What can one say about a boy-meets-rats, boy-controls-rats, boy-uses-rats-to wreak-a-horrifying-unholy-revenge picture? Willard sets up shop in the cliché-ridden horror movie cage, then works like hell to break itself out. As a diversion, it's surprisingly effective, though it never quite succeeds at its appointed task. Then again, success for a movie like this is a relative term. Any film with Crispin Glover's name above the title is marching to its own beat, and it has little interest in convincing us to dance along; we simply will or we won't. The results aren't great, but they're certainly different, and in today's clone-a-film environment, that's a victory unto itself.

It's all the more surprising because Willard is itself a remake (the 1971 original starred Bruce Davison). Like its predecessor, it has some very old horror chestnuts in its foundation, causing problems that it never really shakes. The title character (Glover) is an abused misfit who nobody likes. He works for a monstrous boss (R. Lee Ermey) who stole the company from his father, and lives with a passive-aggressive mother (Jackie Burroughs) straight from the Norman Bates collection. His old gothic house is full of rats and falling apart, yet he really has nowhere else to go. Then something amazing happens. He finds himself talking to the rats down in the basement... and the rats start listening. They understand his words and seem to understand his troubles as well. Pretty soon, they're sleeping on his pillow, hiding in his briefcase, and obeying his commands without question. Naturally, it's only a matter of time before he assembles an army of rodent minions, and then -- wouldn't you know it? -- some hapless bully pushes him too far. Marauding layers of squeaky mayhem follow.

The scenario is quite stale, and Willard does itself few favors by declining to shy away from it. From the opening scene to the final shot, it has a constant sheen of predictability to it. The characters are all drawn very broadly, adhering to their stereotypes without undue alternations. Some fine casting helps matters (sure, Ermey's doing the same old Full Metal Jacket routine, but dammit he's good at it) but it can't escape the niggling sense of déjà vu that creeps around it interminably. We know exactly where it's going, and it has no intention of surprising us en route.
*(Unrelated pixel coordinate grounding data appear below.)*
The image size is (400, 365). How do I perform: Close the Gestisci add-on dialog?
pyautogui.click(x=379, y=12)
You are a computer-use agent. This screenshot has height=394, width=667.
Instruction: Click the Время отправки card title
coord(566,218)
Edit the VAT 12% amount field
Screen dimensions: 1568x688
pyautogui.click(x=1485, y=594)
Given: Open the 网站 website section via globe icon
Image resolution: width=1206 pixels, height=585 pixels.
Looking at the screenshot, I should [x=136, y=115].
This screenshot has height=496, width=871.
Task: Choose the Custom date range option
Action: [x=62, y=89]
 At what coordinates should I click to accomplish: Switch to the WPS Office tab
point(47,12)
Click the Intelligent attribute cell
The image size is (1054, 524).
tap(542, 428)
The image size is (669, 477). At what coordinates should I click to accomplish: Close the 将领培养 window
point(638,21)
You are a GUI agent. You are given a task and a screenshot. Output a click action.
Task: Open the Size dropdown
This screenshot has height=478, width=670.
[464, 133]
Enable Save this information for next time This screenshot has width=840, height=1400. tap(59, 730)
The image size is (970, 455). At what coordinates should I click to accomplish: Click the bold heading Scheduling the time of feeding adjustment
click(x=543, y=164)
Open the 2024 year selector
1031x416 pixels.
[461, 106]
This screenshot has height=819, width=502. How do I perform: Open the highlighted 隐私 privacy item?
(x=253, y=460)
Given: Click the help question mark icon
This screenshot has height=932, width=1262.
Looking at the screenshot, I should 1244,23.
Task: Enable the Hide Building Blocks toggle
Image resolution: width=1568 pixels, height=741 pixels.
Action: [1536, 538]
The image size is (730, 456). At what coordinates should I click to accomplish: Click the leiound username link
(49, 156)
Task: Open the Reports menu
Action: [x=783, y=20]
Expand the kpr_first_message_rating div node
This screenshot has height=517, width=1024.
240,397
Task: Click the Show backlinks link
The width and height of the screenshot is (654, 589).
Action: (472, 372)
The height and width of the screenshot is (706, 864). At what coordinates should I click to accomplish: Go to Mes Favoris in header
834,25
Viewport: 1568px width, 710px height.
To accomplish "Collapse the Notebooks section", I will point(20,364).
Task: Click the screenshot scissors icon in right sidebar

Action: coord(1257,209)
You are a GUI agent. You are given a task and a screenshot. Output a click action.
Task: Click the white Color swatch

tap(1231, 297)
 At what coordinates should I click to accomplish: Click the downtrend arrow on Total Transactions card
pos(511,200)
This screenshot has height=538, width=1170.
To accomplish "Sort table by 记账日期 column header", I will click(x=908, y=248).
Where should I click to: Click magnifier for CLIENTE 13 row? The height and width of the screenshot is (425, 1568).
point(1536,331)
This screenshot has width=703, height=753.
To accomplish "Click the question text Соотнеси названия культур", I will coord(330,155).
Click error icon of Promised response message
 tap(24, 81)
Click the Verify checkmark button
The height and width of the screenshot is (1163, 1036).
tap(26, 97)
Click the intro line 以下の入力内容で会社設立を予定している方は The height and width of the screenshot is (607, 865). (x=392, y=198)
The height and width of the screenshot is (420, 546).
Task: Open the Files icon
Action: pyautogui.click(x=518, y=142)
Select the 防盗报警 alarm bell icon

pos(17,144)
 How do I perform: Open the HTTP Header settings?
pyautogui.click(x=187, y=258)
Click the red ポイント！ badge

Yet within this framework, director Glen Morgan continually finds ways to keep us looking. The sets and costume design have a wonderfully archaic feel, reminiscent of Charles Addams or Tim Burton in his more ghoulish moments. As an update, Willard adds a few unnecessarily modern touches (such as cell phones and the Internet), but otherwise conjures a sense of gothic timelessness that handsomely compliments the subject matter. Morgan applies it with an assured hand -- honed, no doubt, from his old gig on The X-Files -- and the fairy-tale atmosphere helps rescue the film's creakier moments... including the belabored "light vs. dark" motif that every horror film seems to embrace. As Willard proceeds, the rats form a none-too-subtle embodiment of their master's soul. Two particular beasts hold sway over the chittering masses -- Socrates, who's cute and white and brings a sense of peace to the lonely young man, and Ben, who isn't a rat so much as a scarier version of the baby kangaroo that tormented Sylvester in all those Warner Bros. cartoons. As they vie for Willard's attentions, Morgan delivers their machinations with a strange joy, often slipping into camp but also evoking some real chills. Rats, in and of themselves, aren't really as sinister as we think, but damned if this film doesn't try its utmost to convince us otherwise.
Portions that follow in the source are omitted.